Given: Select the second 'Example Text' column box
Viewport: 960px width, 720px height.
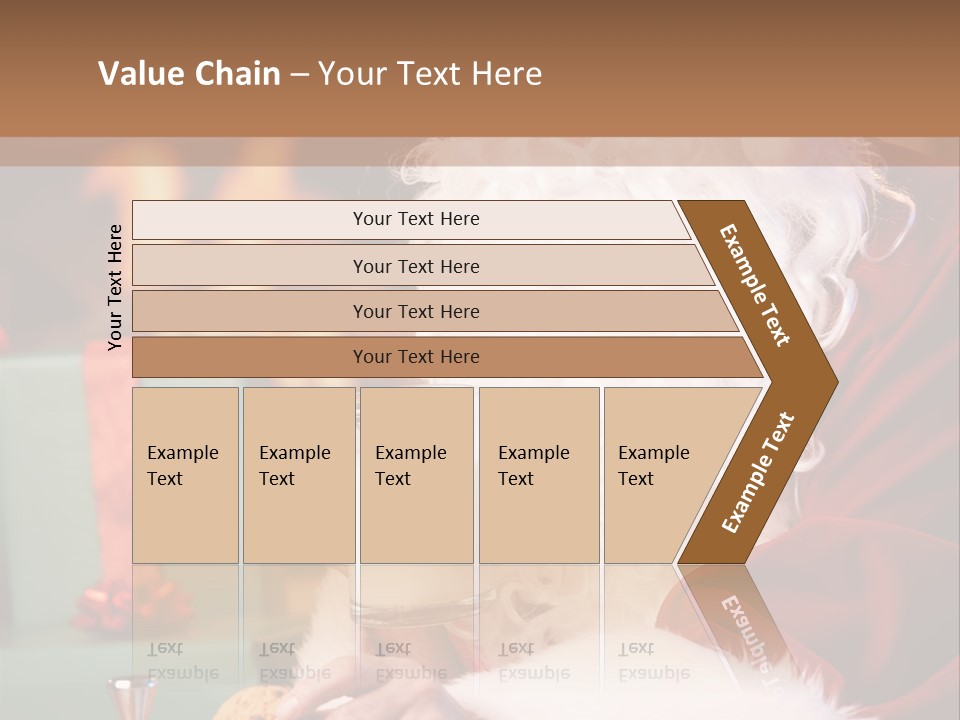Looking at the screenshot, I should (x=299, y=475).
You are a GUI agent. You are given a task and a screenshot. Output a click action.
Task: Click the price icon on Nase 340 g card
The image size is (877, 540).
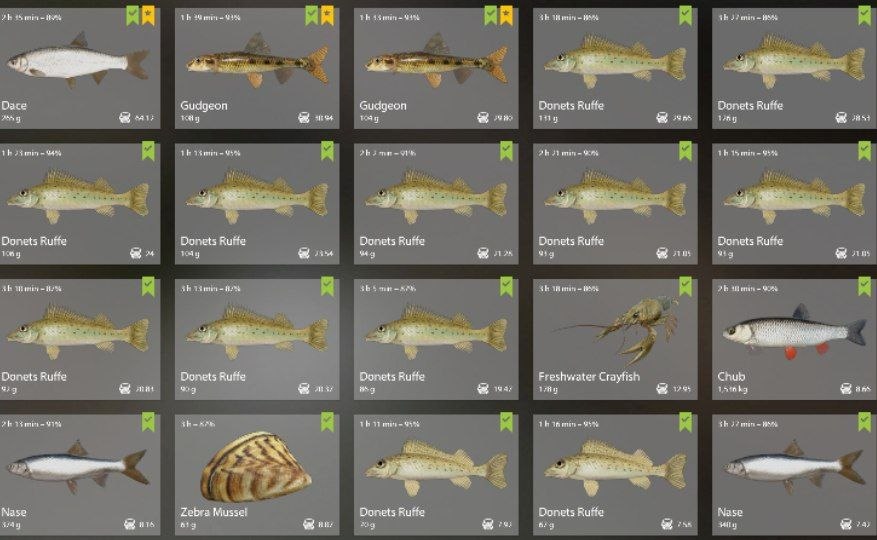(x=846, y=524)
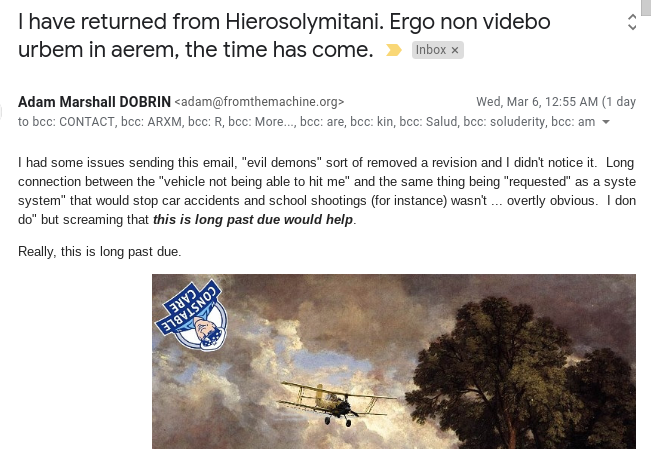651x449 pixels.
Task: Click the expand all messages arrows icon
Action: 631,22
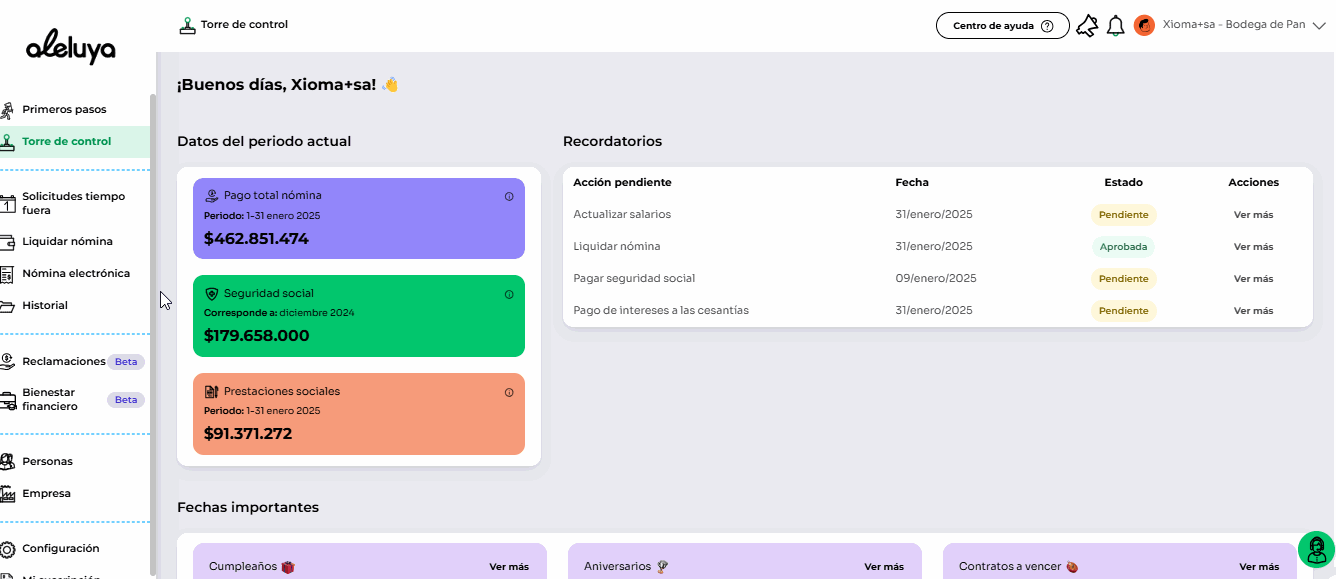1336x579 pixels.
Task: Click Ver más for Actualizar salarios
Action: click(x=1253, y=215)
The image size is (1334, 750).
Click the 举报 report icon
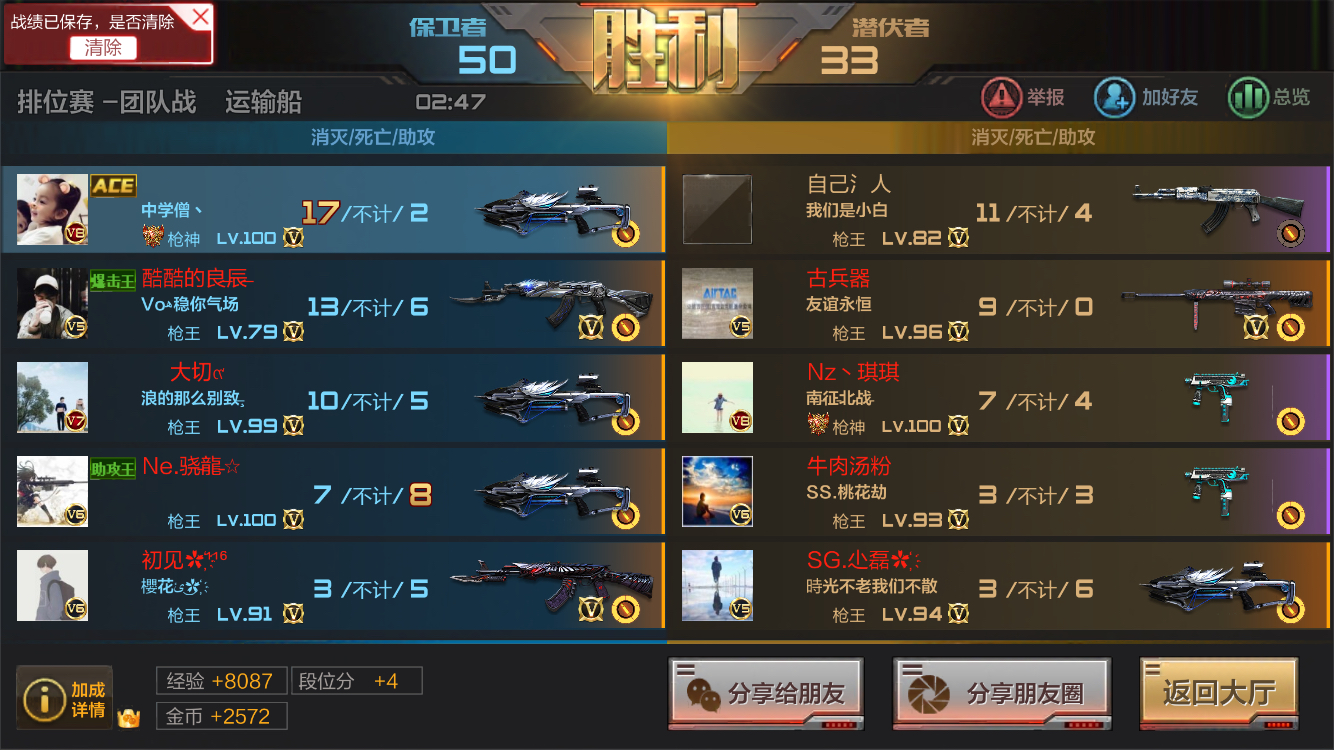coord(1001,97)
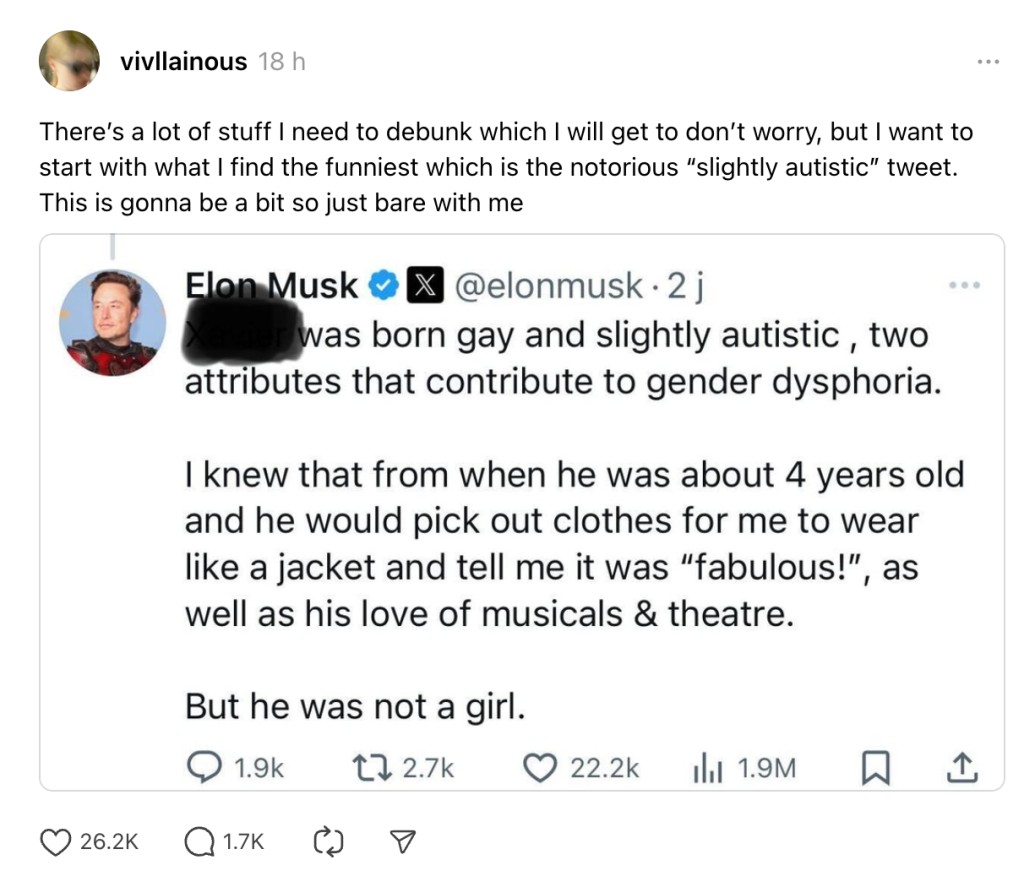View tweet analytics showing 1.9M views
Image resolution: width=1024 pixels, height=882 pixels.
(708, 767)
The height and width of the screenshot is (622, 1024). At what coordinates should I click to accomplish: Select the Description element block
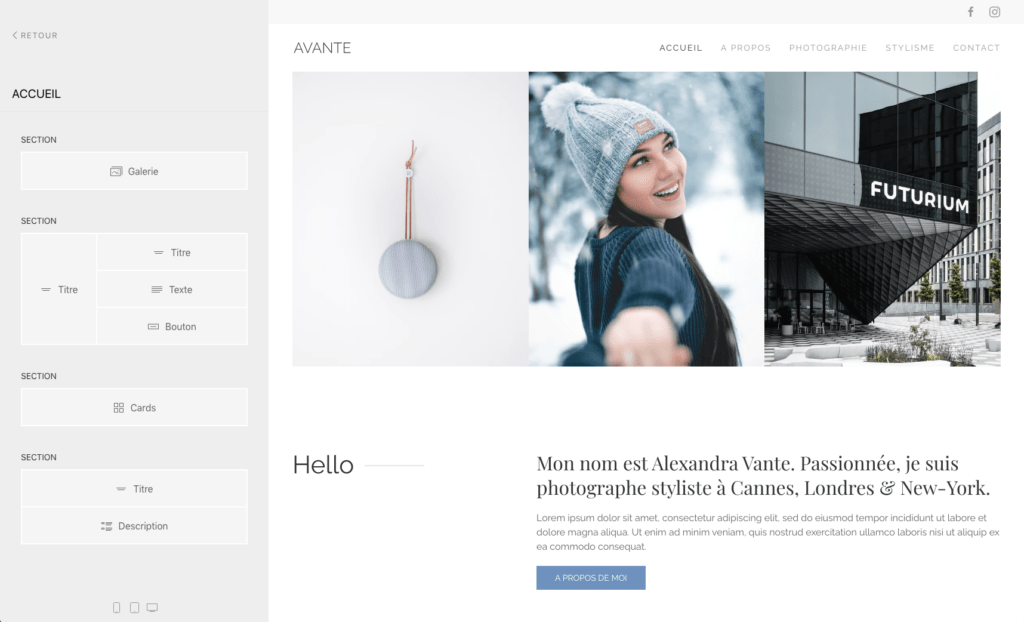pos(134,526)
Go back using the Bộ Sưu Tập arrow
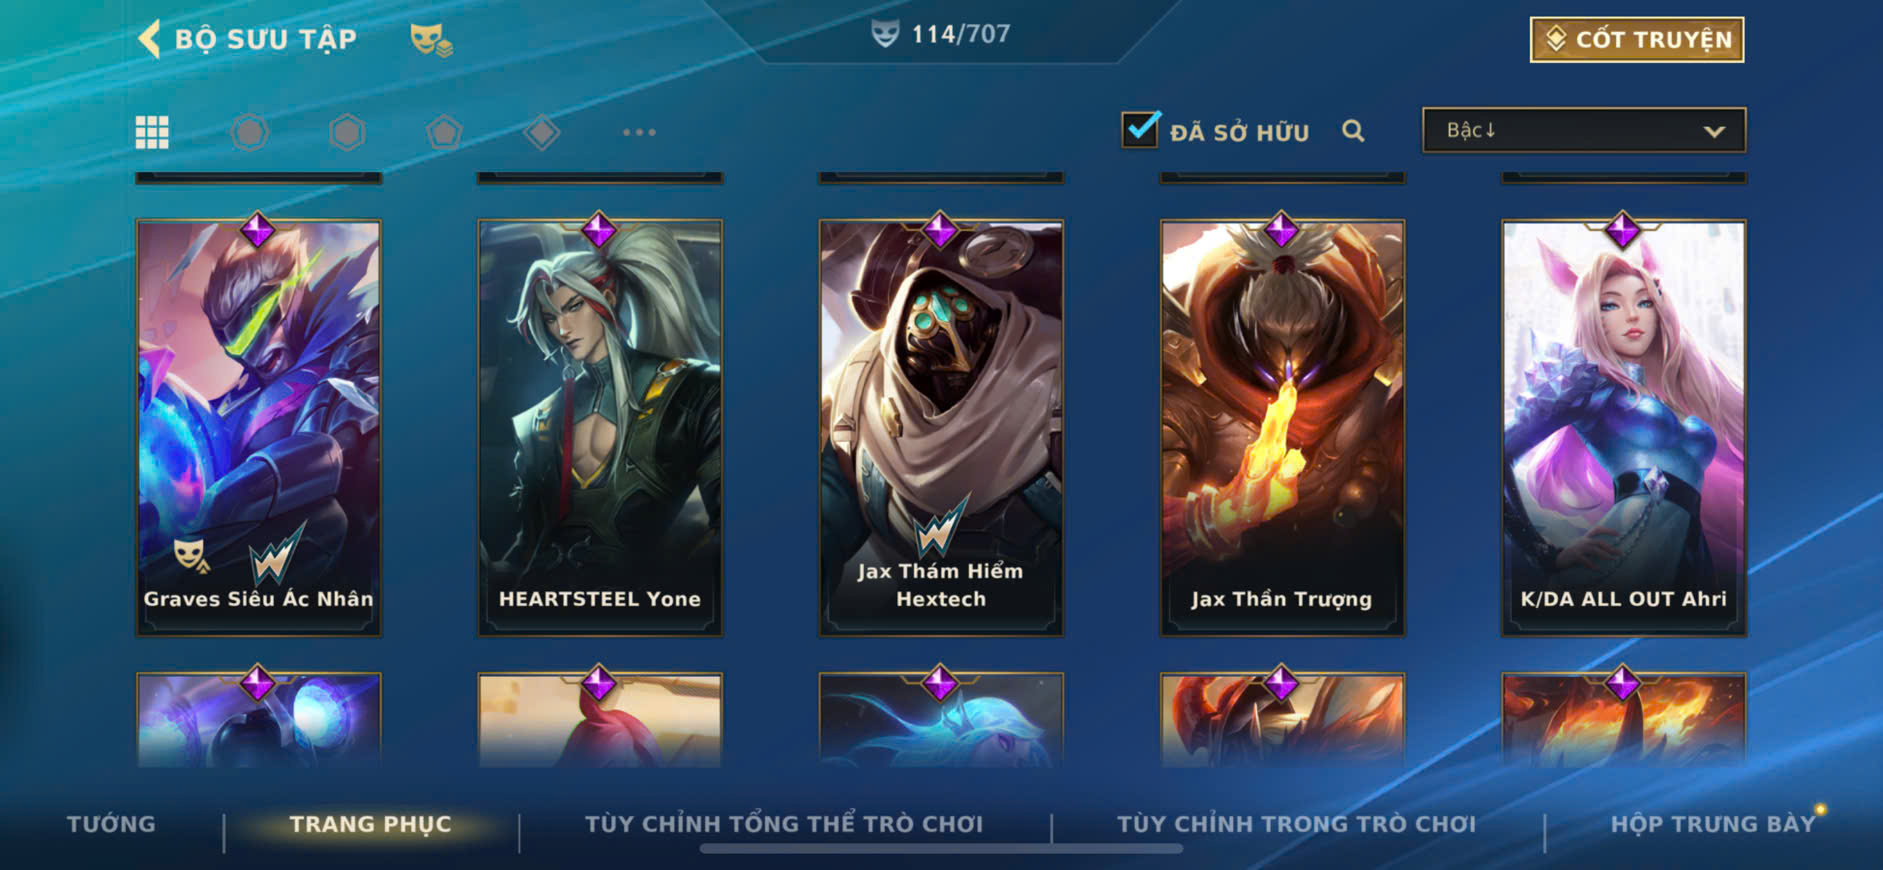The height and width of the screenshot is (870, 1883). 149,39
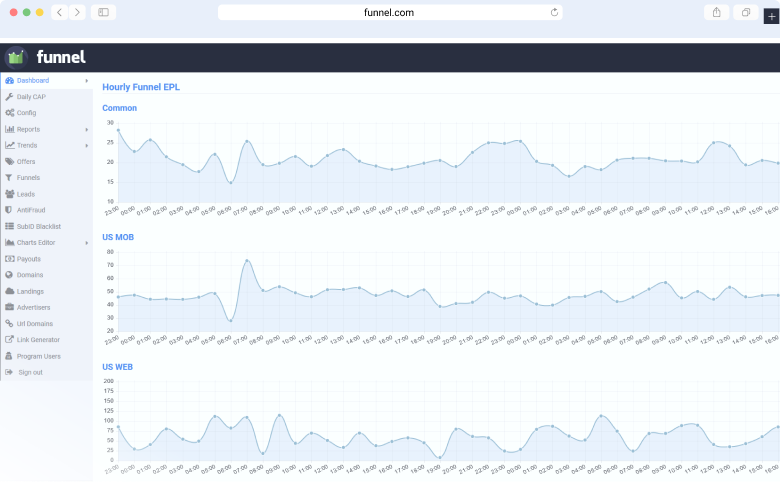Click the funnel.com address bar
The width and height of the screenshot is (780, 482).
tap(390, 12)
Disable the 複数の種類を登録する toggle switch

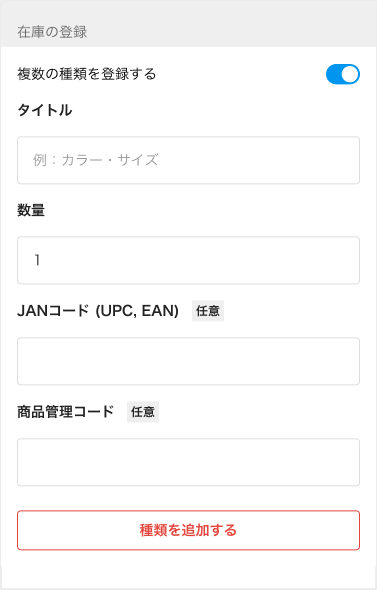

==========

## WHAT IS EXPECTED
Leave out the pictures, and write out all the remaining data above exactly.

## WRITTEN SOLUTION
Given: Select the second 'Example Text' column box
Viewport: 960px width, 720px height.
Looking at the screenshot, I should (x=299, y=475).
You are a GUI agent. You are given a task and a screenshot. Output a click action.
Task: Click the price icon on Nase 340 g card
The image size is (877, 540).
(x=846, y=524)
651x449 pixels.
Task: Click the expand all messages arrows icon
Action: 631,22
1336x579 pixels.
Task: Click Ver más for Actualizar salarios
Action: click(x=1253, y=215)
The image size is (1334, 750).
Click the 举报 report icon
coord(1001,97)
View tweet analytics showing 1.9M views
Image resolution: width=1024 pixels, height=882 pixels.
(708, 767)
The height and width of the screenshot is (622, 1024). At what coordinates should I click to accomplish: Select the Description element block
pos(134,526)
Go back using the Bộ Sưu Tập arrow
The height and width of the screenshot is (870, 1883). 149,39
Click the funnel.com address bar
The width and height of the screenshot is (780, 482).
tap(390, 12)
Disable the 複数の種類を登録する toggle switch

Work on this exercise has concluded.